本文
━━━

パラメトリック・ボイス               芝浦工業大学 志手一哉

昔から「わかりやすく説明しろ」とか「メリットがわからない」と言われるのが苦痛で仕方な
い。民間企業にいるときは、上層部や管理部門へのわかりやすい説明資料の作成という非生産
的な作業にかなりのエフォートを費やしていた気がしている。自ら理解の努力をしない方にど
れだけ頑張って説明しても豆腐に釘を打つようなものである(もちろん、学習したうえでここ
がわからないという質問には喜んで応える)。大学に職を移し自由に研究できる身になってか
らはそのようなことを要求されることもなく健やかな日々を過ごしている。それでも分類体系
に関してはわかりやすい説明を求められることがままある。確かに分類体系は必要だが、なぜ
その分類体系なのかとかそれをどう活かすのかを理解するのは難しい。筆者自身の理解を深め
ることもあるので、分類体系の説明に挑みたい。

━━━

資料
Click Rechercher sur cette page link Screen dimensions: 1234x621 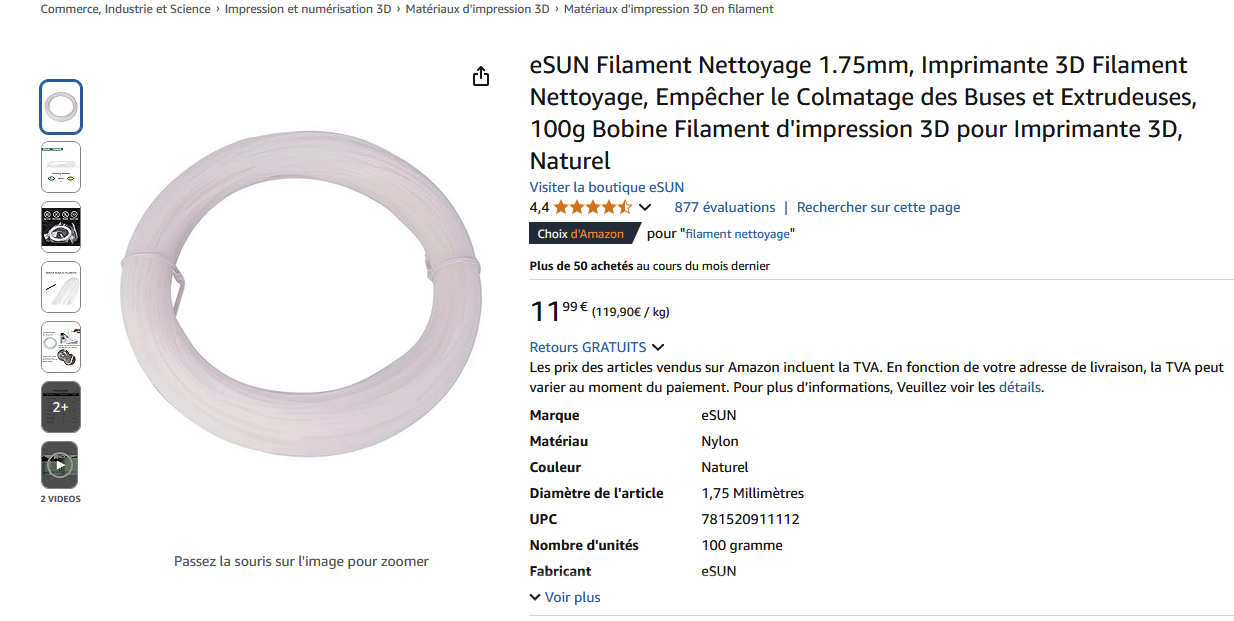pyautogui.click(x=878, y=208)
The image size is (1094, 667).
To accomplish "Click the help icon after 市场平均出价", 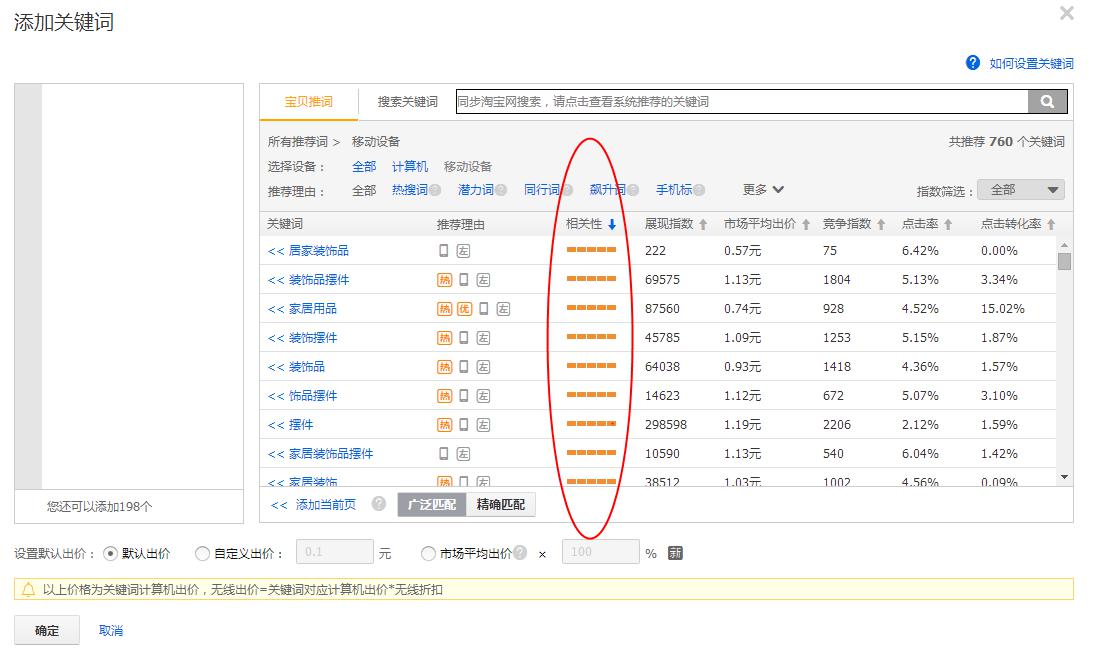I will (x=520, y=553).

━━━

課題の指示
分類体系の説明をめぐる本文の続きを、最後の文の後から書いてください。 資料は別の出典から採られたものです。

この課題の解答
「分類」とは、「事物をその種類・性質・系統などに従って分けること。同類のものをまとめ、
いくつかの集まりに区分すること(デジタル大辞泉)」である。つまり、全体を共通性に従っ
て何某かの概念で定義付けながら構造的に階層立て、その順序を記号法で表現することと言え
る。分類の英語表記である「クラシフィケーション」が使われている例としてよく知られてい
るのは競走馬のレーティングである。JRAによるクラシフィケーションの解説は「競走馬の
レーティングを年齢(2歳・3歳・4歳以上)や芝・ダートで区分し競走距離別に並べたもの。
世界の競馬主要国と同じ基準で作成されているため、世代間のレベルの比較など日本馬だけで
なく、その年の競馬主要国のダービー馬の比較のような国際間の比較が可能となっている」で
ある。ここで重要なことは、「国際間の比較が可能」ということだろう。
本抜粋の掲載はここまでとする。